One-Two Punch: Biohacks + Bodyhacks
Recently, I wrote about the differences and overlap between the disciplines of bodyhacking and biohacking. In this article I’d like to explore some powerful practical examples of the combination of biohacking and bodyhacking where there is a clear delineation between the biohacking and bodyhacking activities but the two are interdependent or worth more than the sum of their parts.
First, let’s explore the recently published results of a 10-year effort by the Buck Institute for Research on Aging to identify the genes responsible for aging. This effort has led to researchers finding 238 specific genes that, when removed from yeast cells in the laboratory, significantly extend the lifespan of those cells. Almost half of these identified genes are conserved in mammals and could therefore theoretically be manipulated to impact the aging processes of the mammals which have them, including humans. For the details, you can read the full research paper published in the journal Cell Metabolism.
This research, performed by manipulating genes within yeast organisms, monitoring the rate of cell reproductions, and identifying the genes related to aging, is very clearly biohacking. By using gene therapies to extend the findings of this research to practical application in existing organisms with bodies such as mammals and humans, the science then extends into the realm of bodyhacking.
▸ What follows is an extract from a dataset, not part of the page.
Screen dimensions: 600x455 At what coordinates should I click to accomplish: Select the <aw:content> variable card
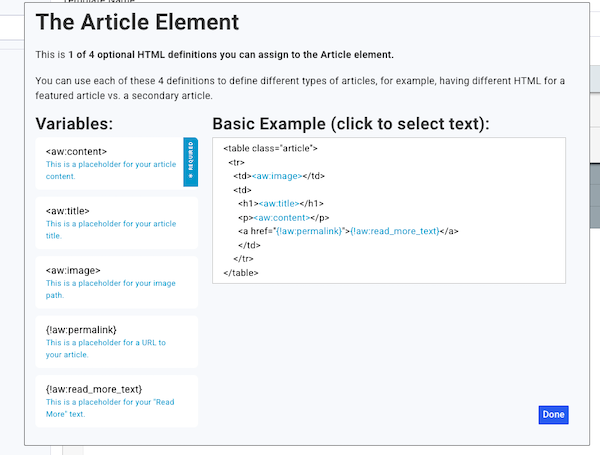108,162
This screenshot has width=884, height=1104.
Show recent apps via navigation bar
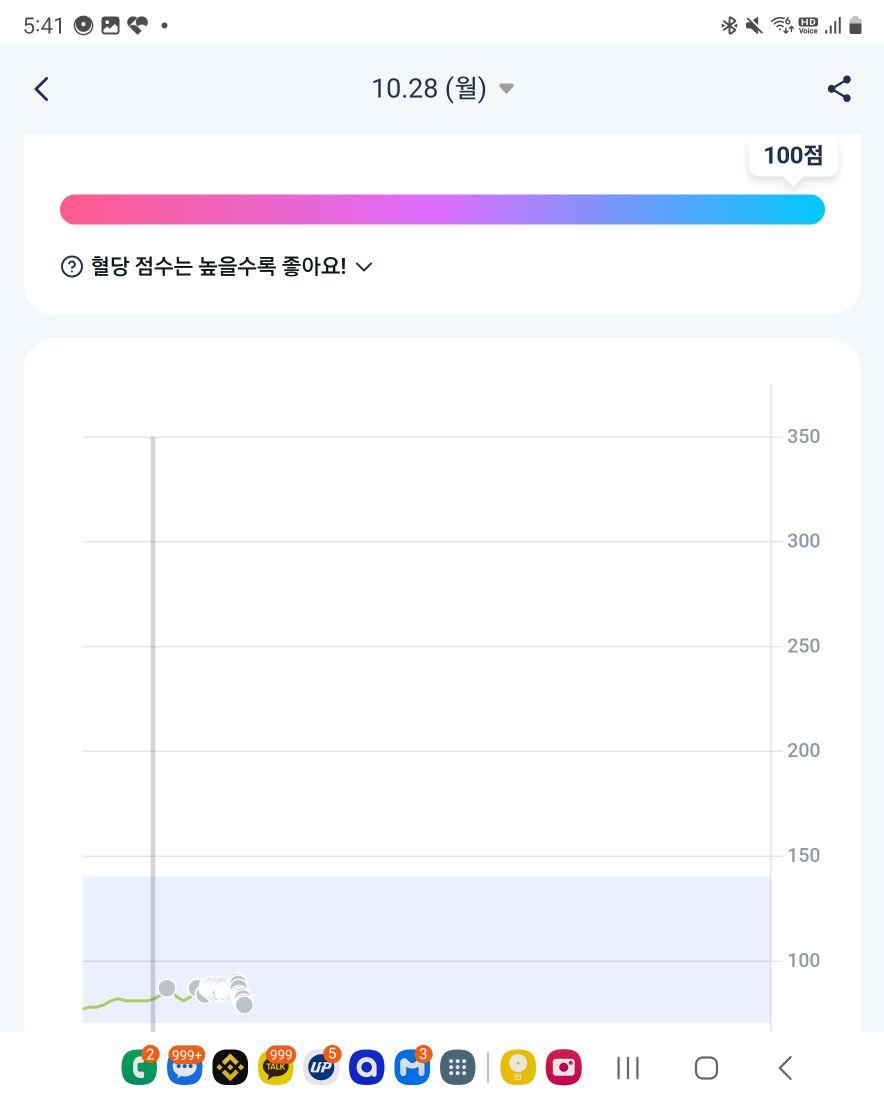point(628,1068)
Next, consider EpiBone, a startup company that grows bones from stem cells. Biohacking up some new bone from a fragment of a cow bone and the intended recipient’s stem cells is amazing, but what use is it if you’re not going to take the next step and repair the recipient’s body with it? To display it as an organic art piece on a shelf? It’s obviously much more useful when used to repair or replace a damaged or missing component of the body in an actual living organism like a human, taking the replacement material that was created biohacking and bodyhacking yourself up with it.
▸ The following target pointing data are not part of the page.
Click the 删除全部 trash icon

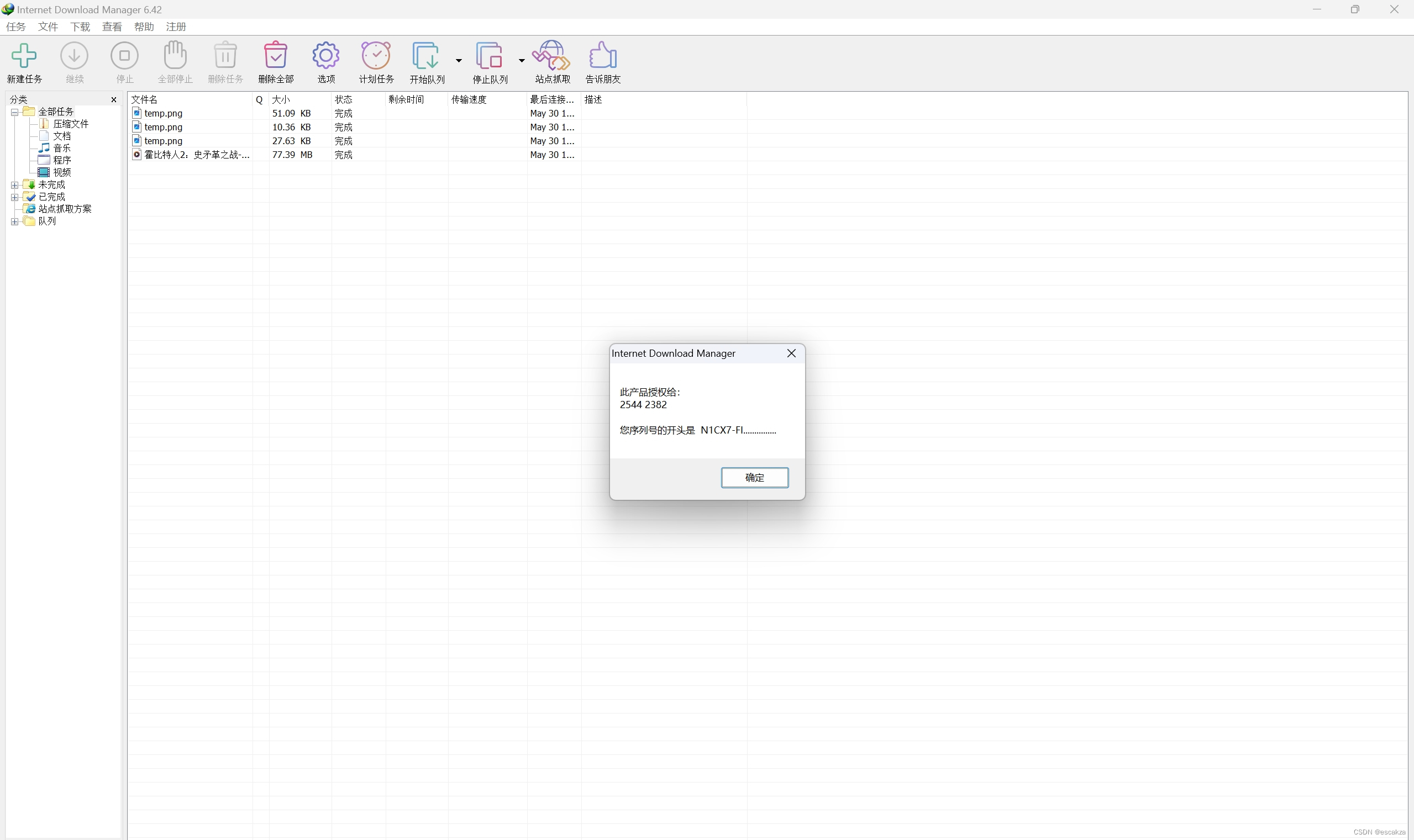[276, 55]
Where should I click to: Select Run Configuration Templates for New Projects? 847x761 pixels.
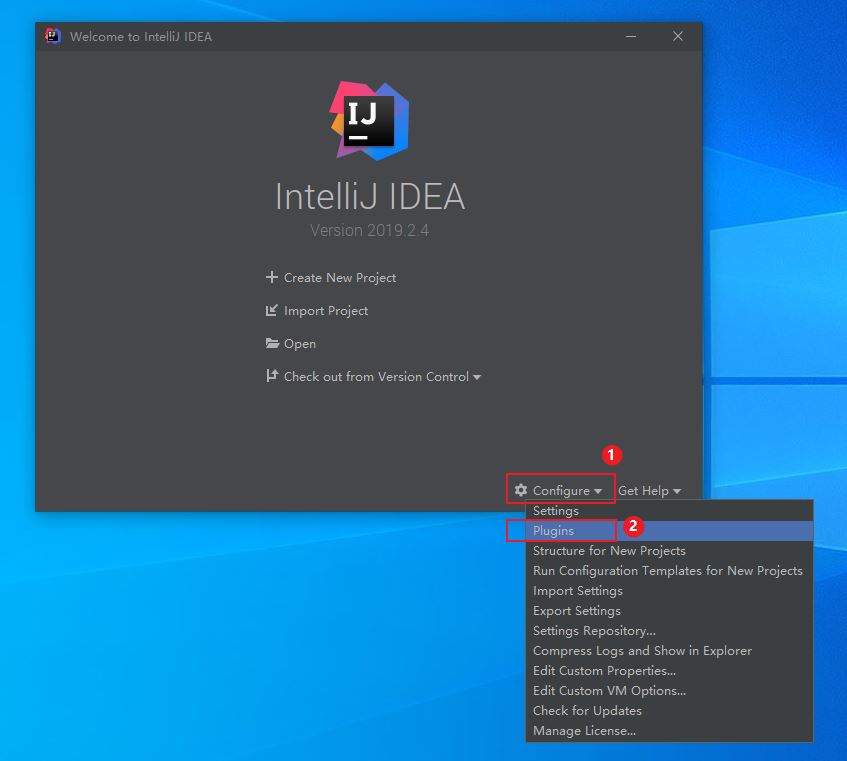[x=669, y=570]
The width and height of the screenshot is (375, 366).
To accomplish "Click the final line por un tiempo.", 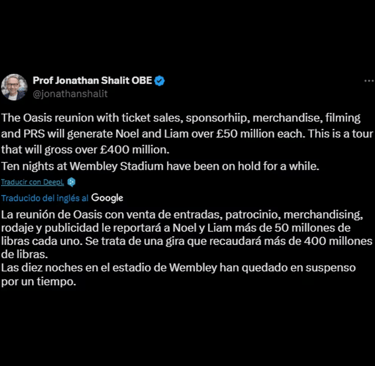I will coord(39,282).
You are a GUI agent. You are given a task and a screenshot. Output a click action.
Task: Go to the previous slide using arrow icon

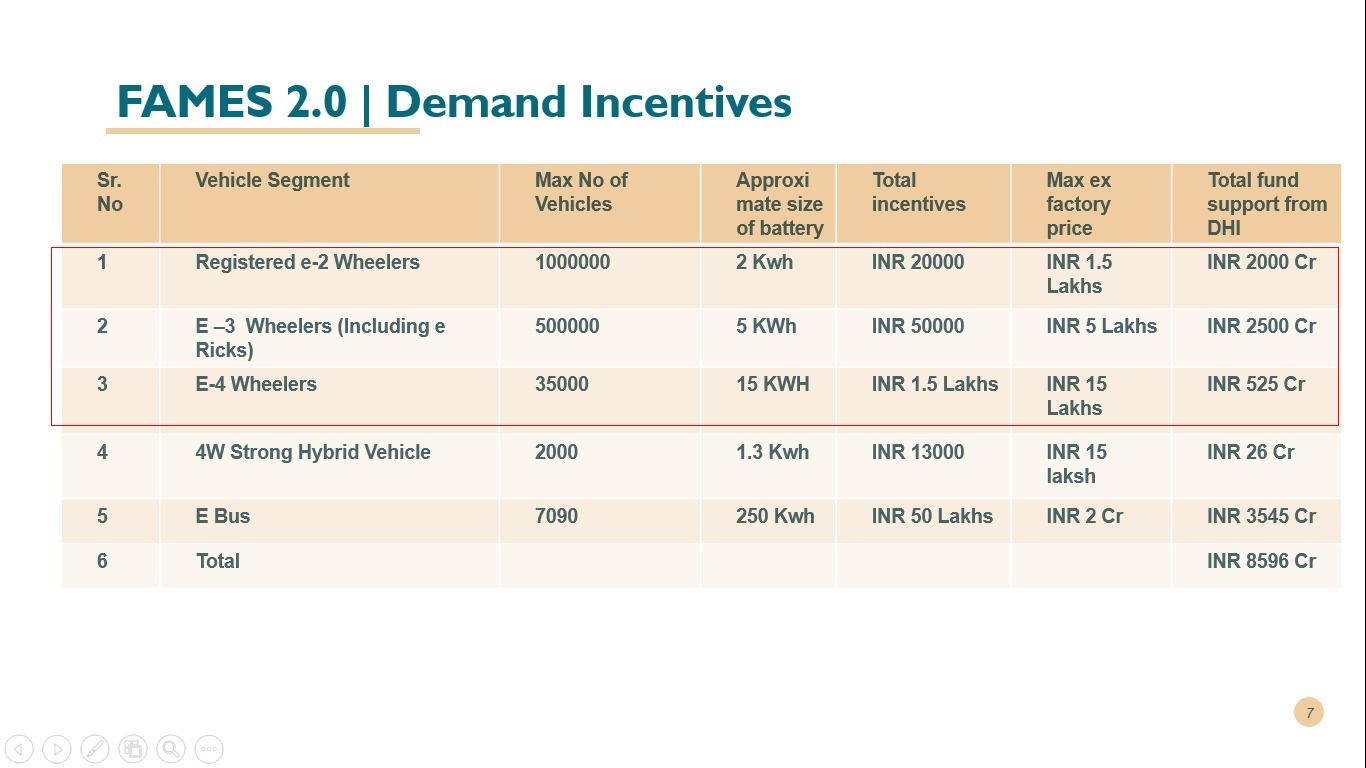(x=19, y=749)
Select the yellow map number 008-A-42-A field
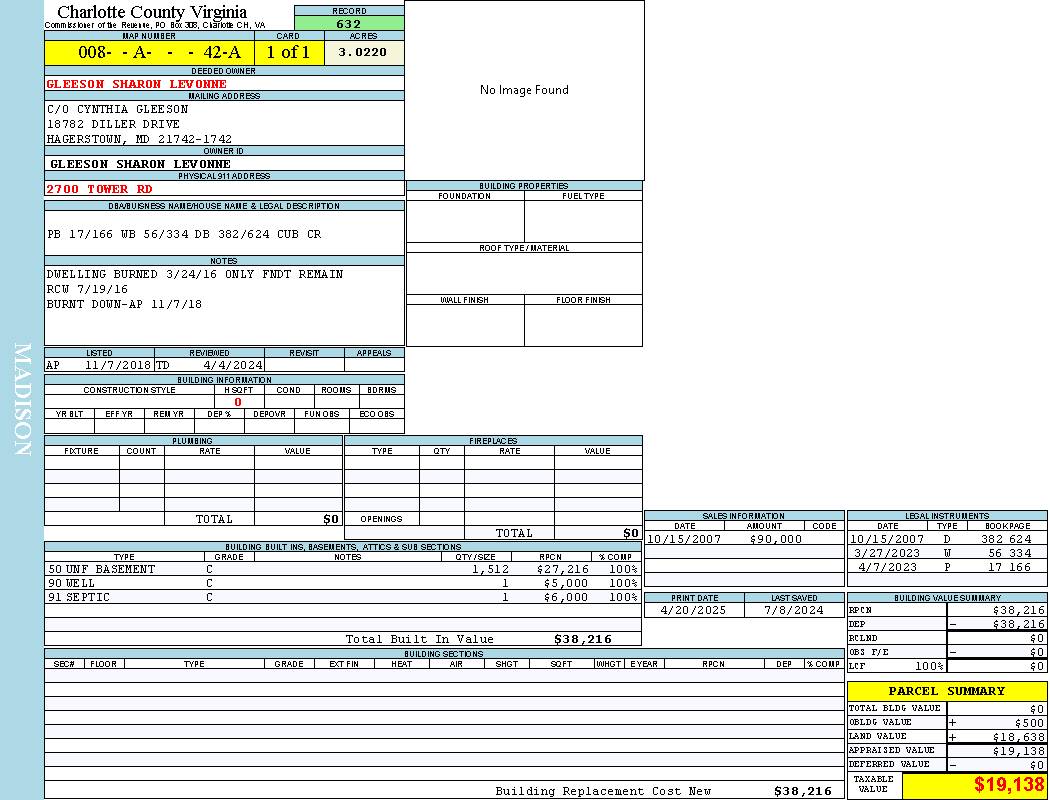 coord(149,53)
Finally, I’d like to bring your attention to some recent groundbreaking new advances in the fight against Type-1 diabetes by researchers at Harvard University. Using embryonic stem cells, researchers at Harvard were able to create insulin-producing cells which are almost identical to those found in the human body. Rather than living with daily insulin injections for the rest of your life, biohacking up some new insulin-producing cells and then bodyhacking yourself by transplanting them is exactly the kind of one-two punch that biohacking paired with bodyhacking can deliver in the fight against prolific diseases and in search of other repairs and improvements to the body.